The plaintiffs seek a sweeping and multi-faceted injunction directing the Secretary to better enforce the conditions on Medicare participation and adopt new policies for administering the home health benefit. The plaintiffs suggest such an injunction would remedy their alleged injuries-namely, the denial of Medicare-covered home health services and the financial injury of having to pay for such services out of pocket. We assume without deciding that these are injuries in fact but conclude that the plaintiffs have failed to allege redressability. The plaintiffs seek judicial reordering of the enforcement and policy priorities of the Secretary, but granting such relief is generally not within the power of the Article III courts. The plaintiffs' injuries stem from private HHAs that have made independent choices not to serve chronically ill patients. And the plaintiffs have offered only speculation that the relief they seek from the Secretary will redress their harms by prompting private health providers to expand their services. Thus, the plaintiffs have failed to establish standing to bring this suit.

A.

To maintain an action in federal court, the plaintiffs must show they have suffered an "injury in fact," "fairly traceable to the challenged action of the defendant," and it must be "likely, as opposed to merely speculative, that the injury will be redressed by a favorable [judicial] decision." Lujan v. Defs. of Wildlife, 504 U.S. 555, 560-61 (1992) (cleaned up). It is "substantially more difficult" for plaintiffs to establish standing if they challenge government action (or inaction) in order to remedy an injury caused by a third party. Id. at 562 (cleaned up). A federal court generally "cannot redress injury that results from the independent action of some third party not before the court." Murthy v. Missouri, 144 S.Ct. 1972, 1986 (2024) (cleaned up). "[M]ere unadorned speculation as to the existence of a relationship between the challenged government action and the third-party conduct will not suffice to invoke the federal judicial power." Nat'l Wrestling Coaches Ass'n v. Dep't of Educ., 366 F.3d 930, 938 (D.C. Cir. 2004) (cleaned up).

The organizational plaintiffs assert standing based on the resources they expend helping chronically ill patients obtain home health services. Like the individual plaintiffs, the organizations' financial injury stems from HHAs denying covered home health services to Medicare beneficiaries, and they rely on the same theories of causation and redressability. We do not assess the separate requirements of organizational standing because the organizations have failed to allege redressability for the same reasons as the individual plaintiffs.

When plaintiffs sue the government in order to change third-party behavior, they bear the burden of showing that "agency action is at least a substantial factor motivating the third parties' actions." Tozzi v.
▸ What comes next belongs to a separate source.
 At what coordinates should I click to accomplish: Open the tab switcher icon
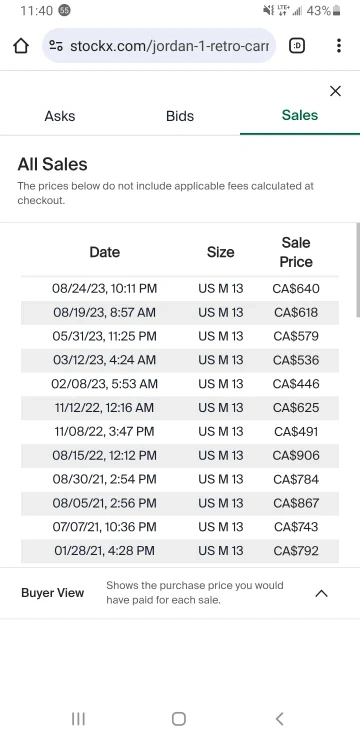(297, 46)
U.S. Dep't of Health &Human Servs., 271 F.3d 301, 308 (D.C. Cir. 2001) (cleaned up). And there must be "little doubt as to ... the likelihood of redress." Nat'l Wrestling, 366 F.3d at 941. This is a significant barrier- courts have routinely rejected suits for injunctive relief that are directed against executive agencies but that seek to change the behavior of third parties.

In Simon v. Eastern Kentucky Welfare Rights Organization, for instance, low-income patients sued the IRS because tax exempt hospitals had chosen not to provide them care. 426 U.S. 26, 28-29, 32-33 (1976). The plaintiffs argued that an IRS ruling on the tax exemption encouraged the hospitals not to provide certain services to the indigent, and so a judicial order invalidating that ruling would encourage the provision of those services. Id. at 42. But the hospitals were "independent" actors with many reasons to deny service to low-income patients, and so the Supreme Court found it "speculative" that "the desired exercise of the court's remedial powers . would result in the availability . of [hospital] services." Id. at 42-43. Similarly, in National Wrestling, we held the plaintiffs lacked standing to challenge Title IX guidance documents that allegedly pressured schools to eliminate men's wrestling programs. 366 F.3d at 937. We explained there were other incentives for schools to make the same choices, and so an allegation that the plaintiffs would have "'better odds' of retaining the[] desired wrestling programs" in the absence of the guidance documents was not enough to show that vacating the guidance would redress the alleged harm. Id. at 940, 942. At bottom, it is difficult for plaintiffs to prove "the causation and redressability requirements" of standing when they "challenge[] only an Executive Branch decision not to impose costs or penalties upon some third party." Branton v. FCC, 993 F.2d 906, 91011 (D.C. Cir. 1993).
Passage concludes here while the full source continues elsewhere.